→ Data to process:
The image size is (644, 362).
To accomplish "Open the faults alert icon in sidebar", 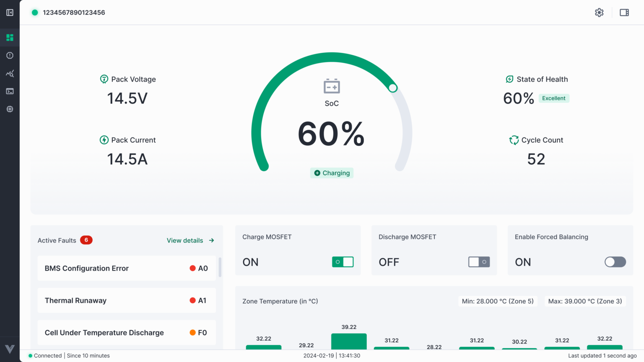I will (10, 55).
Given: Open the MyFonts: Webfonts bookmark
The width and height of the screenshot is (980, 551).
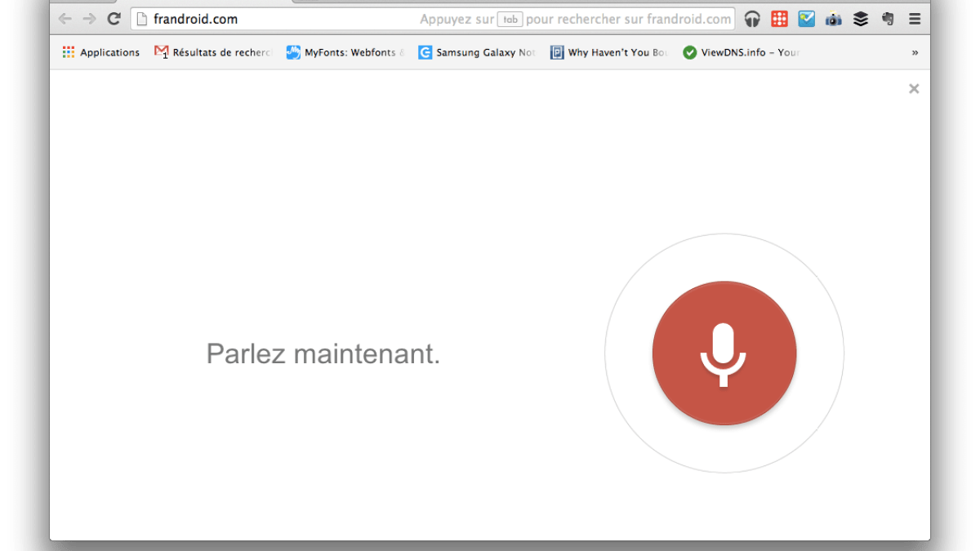Looking at the screenshot, I should click(x=345, y=52).
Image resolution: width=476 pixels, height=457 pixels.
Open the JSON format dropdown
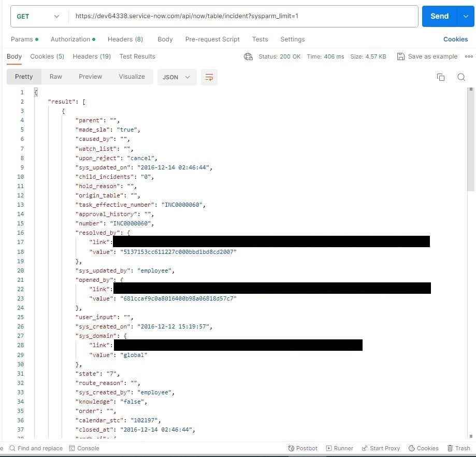point(175,77)
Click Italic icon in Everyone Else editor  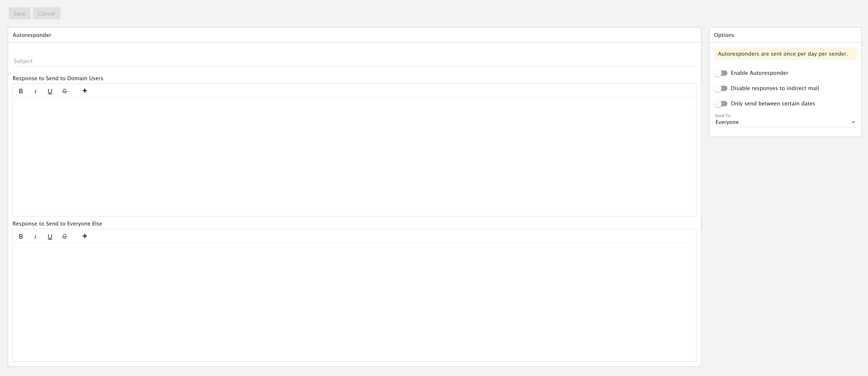[x=35, y=236]
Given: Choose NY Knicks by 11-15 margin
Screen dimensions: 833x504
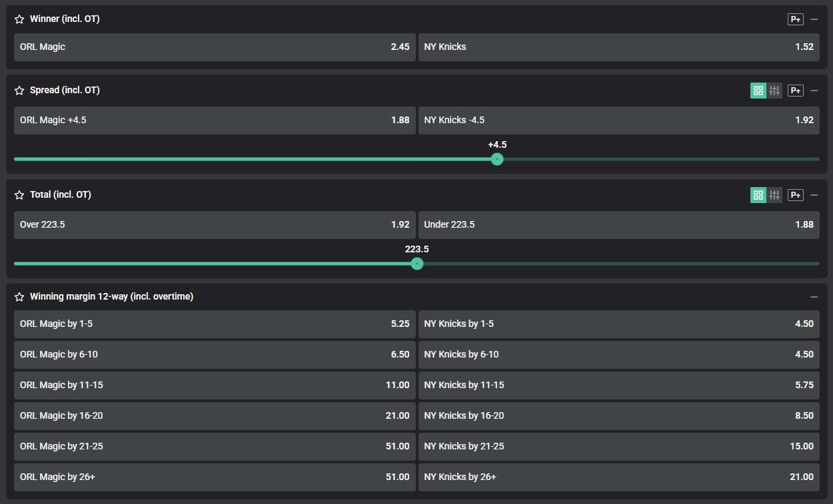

→ To do:
Copy all lines from the entries that contain the word "Given".

→ Exercise answer:
Given: Open the MyFonts: Webfonts bookmark
Given: Choose NY Knicks by 11-15 margin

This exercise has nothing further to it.